Marketing Digital no campo?

Diante deste cenário de crescimento de mercado e de uso do digital no campo, inevitável perceber que há uma lacuna para profissionais e empresas atuarem dentro deste segmento. Apesar de indicativos de que ainda existe um gargalo de entrega de internet para o campo, o fato é que há um movimento crescente de acesso.

Estratégias como o Inbound marketing passam a fazer ainda mais sentido para esse perfil de consumidor. A baixa demanda de conteúdos específicos sobre as áreas, muitas vezes destinada apenas como ferramenta de venda de insumos e maquinários, abre lacunas de conhecimento que o produtor por vezes não reconhece em nenhum espaço dentro da internet, hoje.
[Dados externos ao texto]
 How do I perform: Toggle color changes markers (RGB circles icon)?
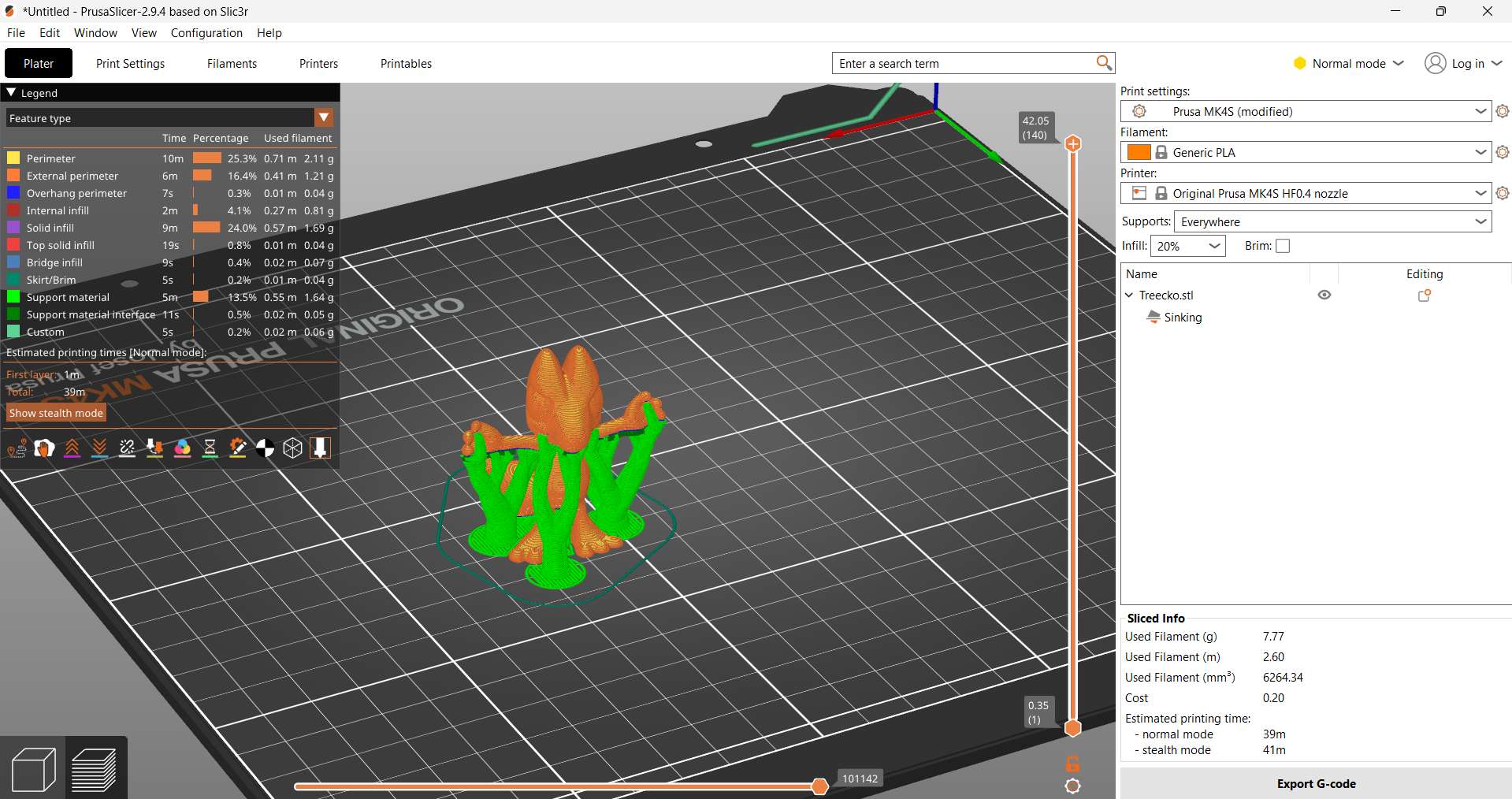[x=182, y=448]
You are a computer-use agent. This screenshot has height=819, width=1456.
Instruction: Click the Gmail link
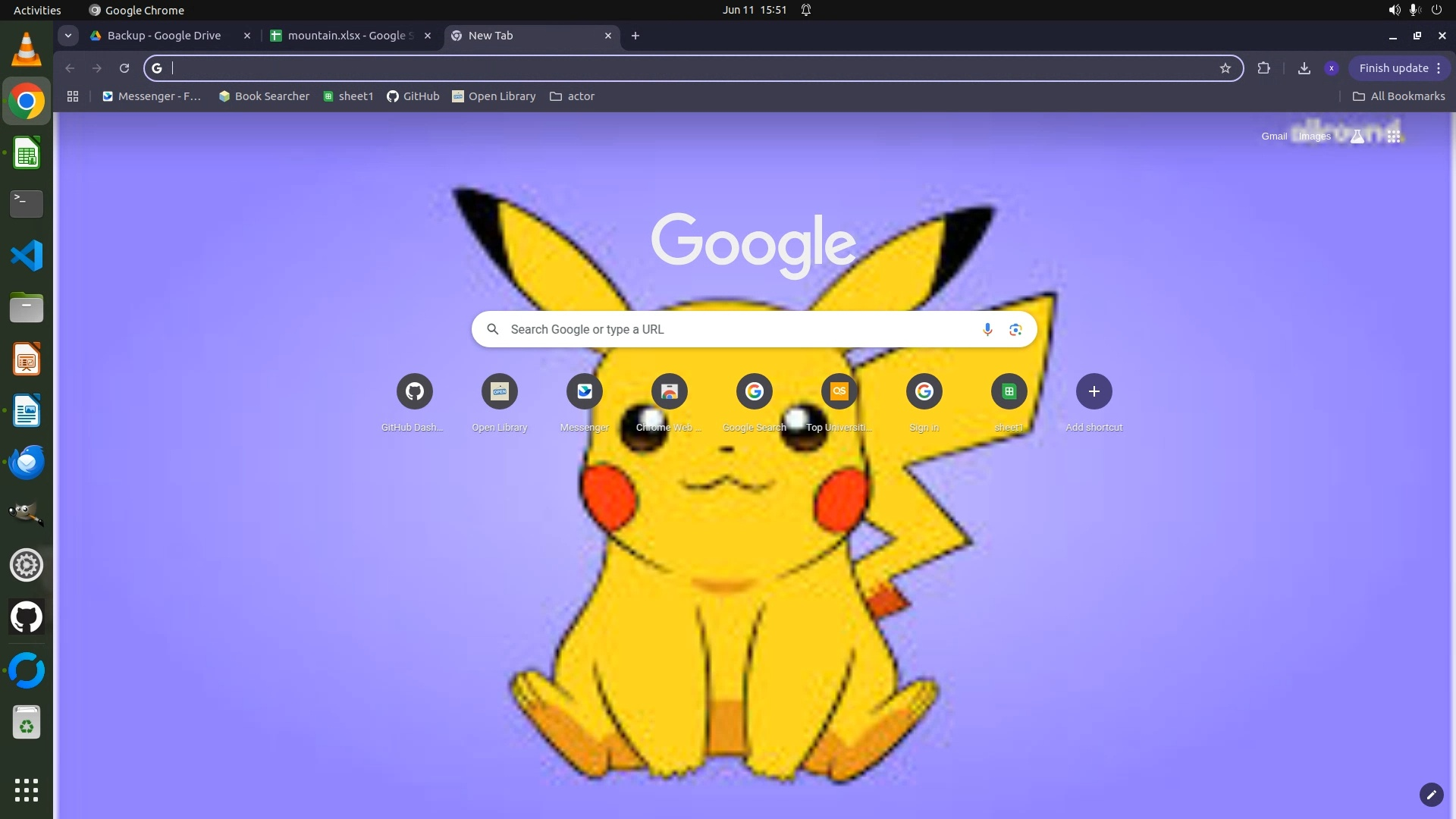[x=1274, y=136]
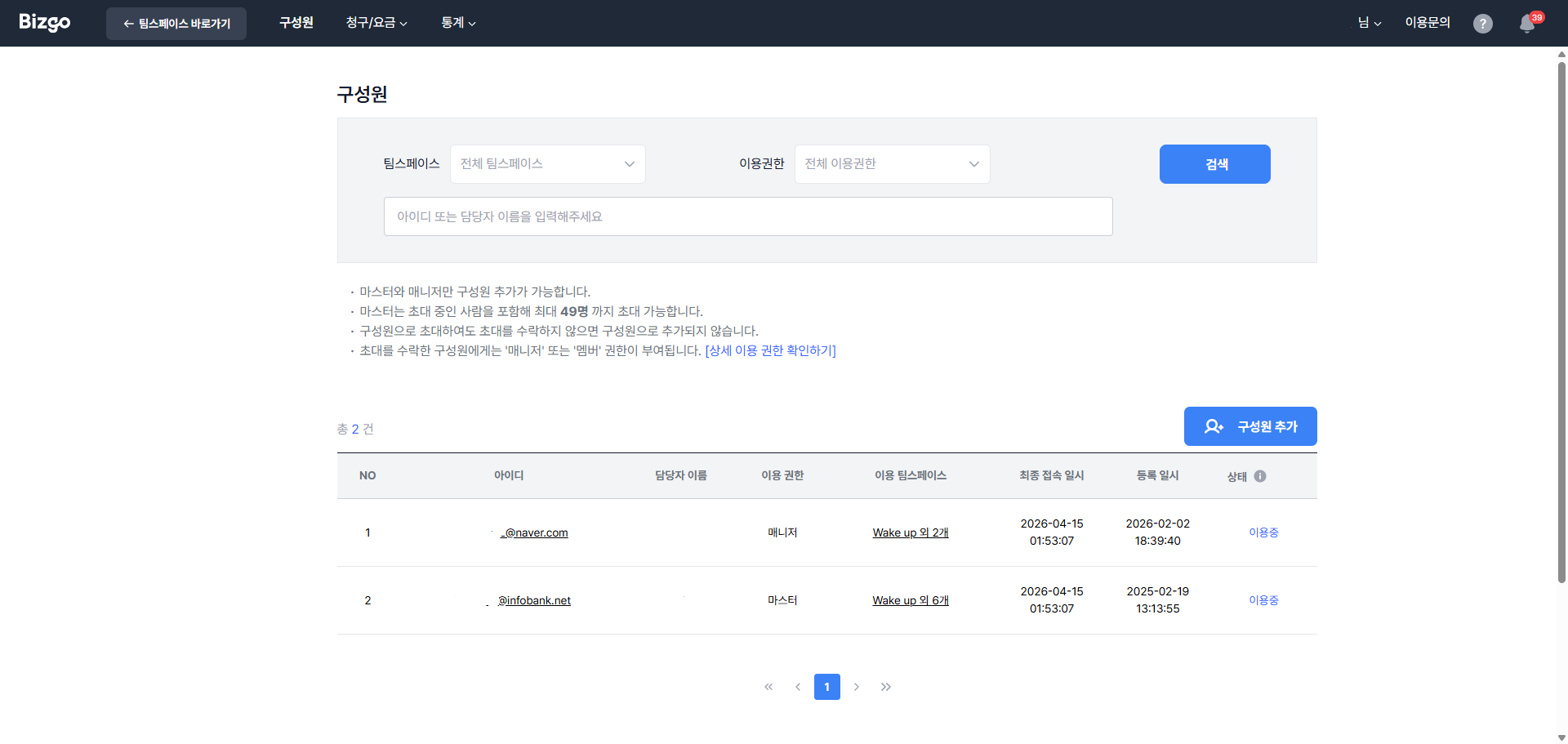This screenshot has height=744, width=1568.
Task: Click the 팀스페이스 바로가기 button
Action: (x=176, y=23)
Compreender que o momento atual é o ideal para trabalhar o topo do funil de vendas e, assim, transformar a jornada deste consumidor em um caminho de educação e ao mesmo tempo de captação de leads para os negócios ligados ao agro, é a posição que poucas empresas do segmento estão adotando. E, quem o faz hoje, está um passo a frente naquilo que em outros segmentos já se consolida e traz retornos significativos.